DIRECTIONS FOR THIS TASK ▸ Can you pull out, word for word, the part of the data that opens with the line containing "Given: Open the" (that line included) and runs through the end of the data, leaving the pictures out?

===== GIVEN ENTRIES

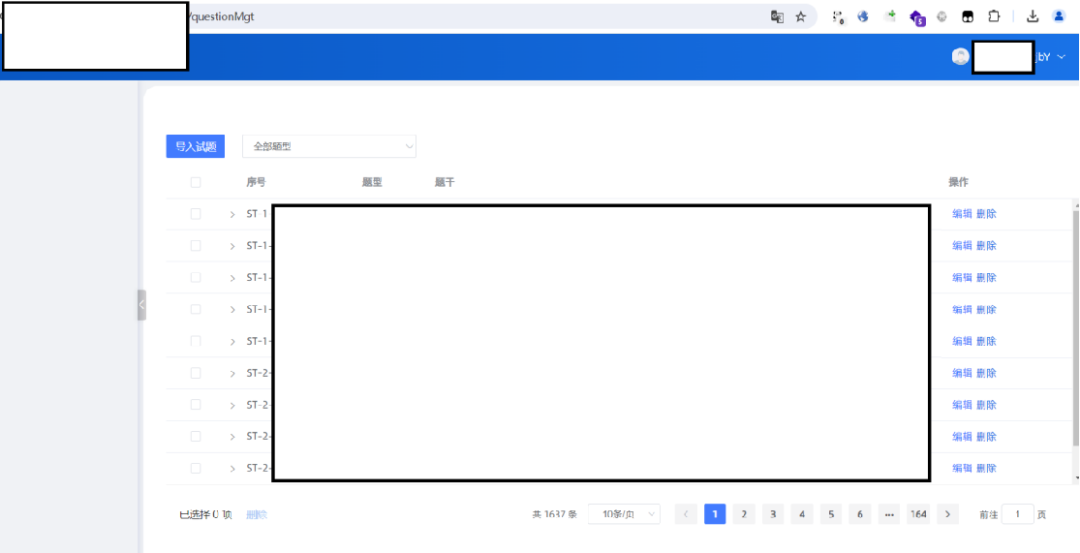Image resolution: width=1080 pixels, height=553 pixels.
Task: Click the Chrome profile avatar icon
Action: [1059, 17]
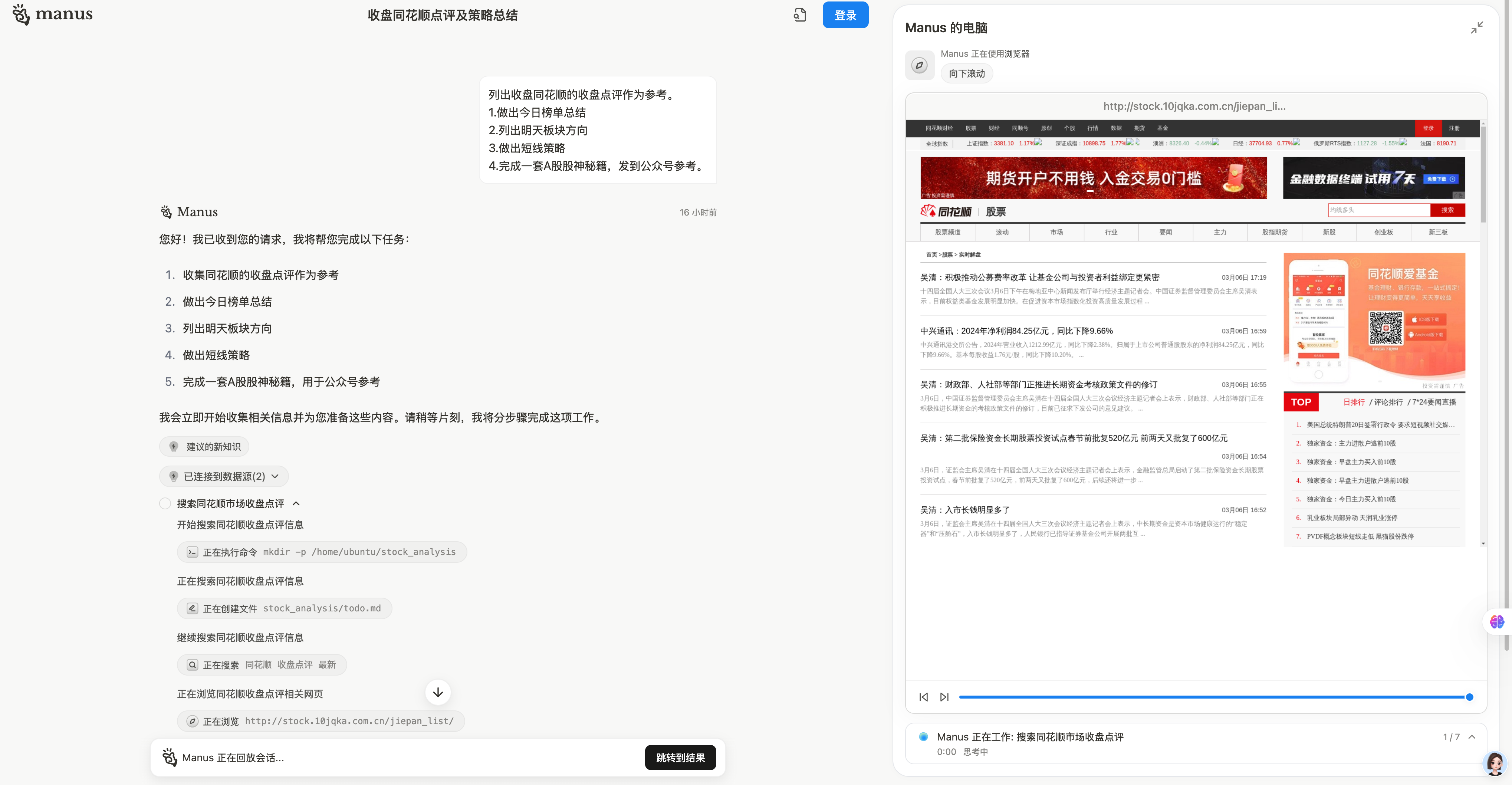Open the 建议的新知识 chip
Viewport: 1512px width, 785px height.
[204, 447]
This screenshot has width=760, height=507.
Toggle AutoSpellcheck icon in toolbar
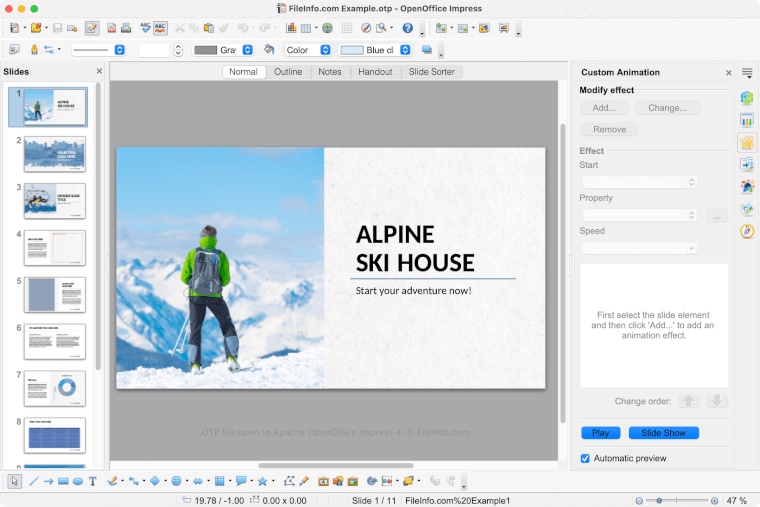(160, 28)
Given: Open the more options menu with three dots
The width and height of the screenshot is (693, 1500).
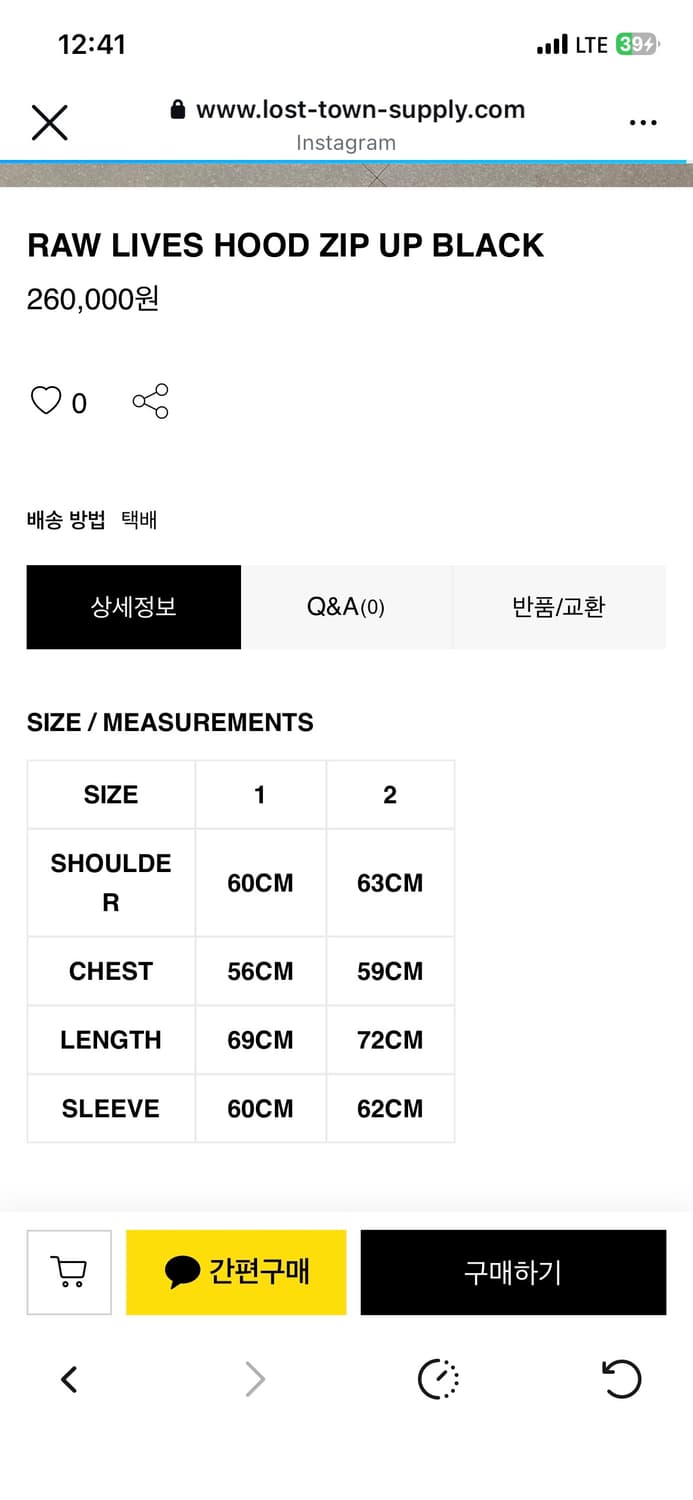Looking at the screenshot, I should [x=643, y=121].
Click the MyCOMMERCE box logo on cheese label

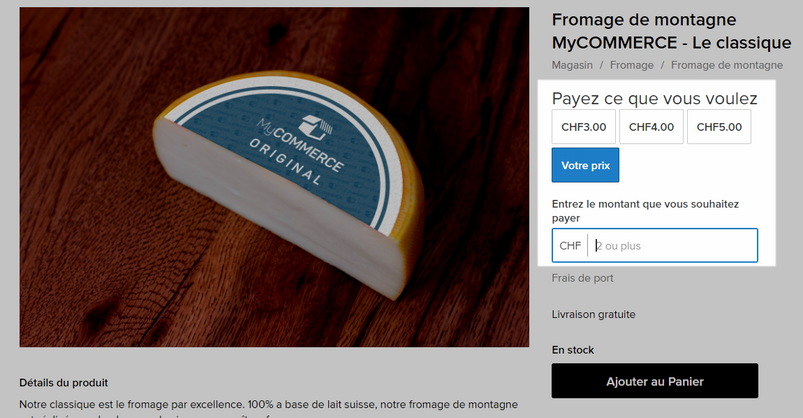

==========

SOLUTION FOR THIS TASK ▸
Given: Open the more options menu with three dots
The width and height of the screenshot is (693, 1500).
Looking at the screenshot, I should [x=643, y=121].
Click the MyCOMMERCE box logo on cheese label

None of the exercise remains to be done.